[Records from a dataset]
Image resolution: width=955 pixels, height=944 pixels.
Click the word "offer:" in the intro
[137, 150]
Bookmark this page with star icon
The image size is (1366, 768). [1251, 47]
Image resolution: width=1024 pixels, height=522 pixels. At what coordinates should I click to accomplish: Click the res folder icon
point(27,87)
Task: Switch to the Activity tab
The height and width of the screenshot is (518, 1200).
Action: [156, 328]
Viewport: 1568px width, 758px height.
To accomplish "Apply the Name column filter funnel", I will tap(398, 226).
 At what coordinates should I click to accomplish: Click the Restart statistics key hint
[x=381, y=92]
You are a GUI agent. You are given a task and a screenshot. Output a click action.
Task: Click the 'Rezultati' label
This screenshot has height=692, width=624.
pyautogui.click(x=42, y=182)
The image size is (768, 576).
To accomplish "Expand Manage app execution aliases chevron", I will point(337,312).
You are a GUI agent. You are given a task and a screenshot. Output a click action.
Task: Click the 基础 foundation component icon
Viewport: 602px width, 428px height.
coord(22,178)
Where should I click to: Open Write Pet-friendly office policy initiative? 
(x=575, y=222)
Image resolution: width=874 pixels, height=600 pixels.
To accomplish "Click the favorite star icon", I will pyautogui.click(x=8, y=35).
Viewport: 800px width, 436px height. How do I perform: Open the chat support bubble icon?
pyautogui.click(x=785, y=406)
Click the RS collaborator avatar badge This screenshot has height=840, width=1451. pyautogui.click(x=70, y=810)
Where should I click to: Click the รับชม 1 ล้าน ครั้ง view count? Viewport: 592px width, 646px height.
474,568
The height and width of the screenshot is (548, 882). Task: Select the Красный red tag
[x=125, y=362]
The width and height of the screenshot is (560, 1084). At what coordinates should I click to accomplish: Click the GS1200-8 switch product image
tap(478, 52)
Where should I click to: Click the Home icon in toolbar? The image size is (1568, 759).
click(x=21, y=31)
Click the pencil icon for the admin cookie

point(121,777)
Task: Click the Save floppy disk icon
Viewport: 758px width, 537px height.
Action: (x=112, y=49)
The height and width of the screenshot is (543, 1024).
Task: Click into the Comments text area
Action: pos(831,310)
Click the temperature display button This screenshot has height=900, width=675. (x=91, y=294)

REQUIREMENT: Each record shown above must be reproduced exactly.

TASK RESPONSE:
Image resolution: width=955 pixels, height=944 pixels.
Click the word "offer:" in the intro
[137, 150]
Bookmark this page with star icon
The image size is (1366, 768). [1251, 47]
Image resolution: width=1024 pixels, height=522 pixels. At what coordinates should I click to accomplish: Click the res folder icon
point(27,87)
Task: Switch to the Activity tab
The height and width of the screenshot is (518, 1200).
Action: [156, 328]
Viewport: 1568px width, 758px height.
To accomplish "Apply the Name column filter funnel", I will tap(398, 226).
 At what coordinates should I click to accomplish: Click the Restart statistics key hint
[x=381, y=92]
You are a GUI agent. You are given a task and a screenshot. Output a click action.
Task: Click the 'Rezultati' label
This screenshot has height=692, width=624.
pyautogui.click(x=42, y=182)
The image size is (768, 576).
To accomplish "Expand Manage app execution aliases chevron", I will point(337,312).
You are a GUI agent. You are given a task and a screenshot. Output a click action.
Task: Click the 基础 foundation component icon
Viewport: 602px width, 428px height.
coord(22,178)
Where should I click to: Open Write Pet-friendly office policy initiative? 
(x=575, y=222)
Image resolution: width=874 pixels, height=600 pixels.
To accomplish "Click the favorite star icon", I will pyautogui.click(x=8, y=35).
Viewport: 800px width, 436px height. How do I perform: Open the chat support bubble icon?
pyautogui.click(x=785, y=406)
Click the RS collaborator avatar badge This screenshot has height=840, width=1451. pyautogui.click(x=70, y=810)
Where should I click to: Click the รับชม 1 ล้าน ครั้ง view count? Viewport: 592px width, 646px height.
474,568
The height and width of the screenshot is (548, 882). Task: Select the Красный red tag
[x=125, y=362]
The width and height of the screenshot is (560, 1084). At what coordinates should I click to accomplish: Click the GS1200-8 switch product image
tap(478, 52)
Where should I click to: Click the Home icon in toolbar? The image size is (1568, 759).
click(x=21, y=31)
Click the pencil icon for the admin cookie

point(121,777)
Task: Click the Save floppy disk icon
Viewport: 758px width, 537px height.
Action: (x=112, y=49)
The height and width of the screenshot is (543, 1024).
Task: Click into the Comments text area
Action: pos(831,310)
Click the temperature display button This screenshot has height=900, width=675. (x=91, y=294)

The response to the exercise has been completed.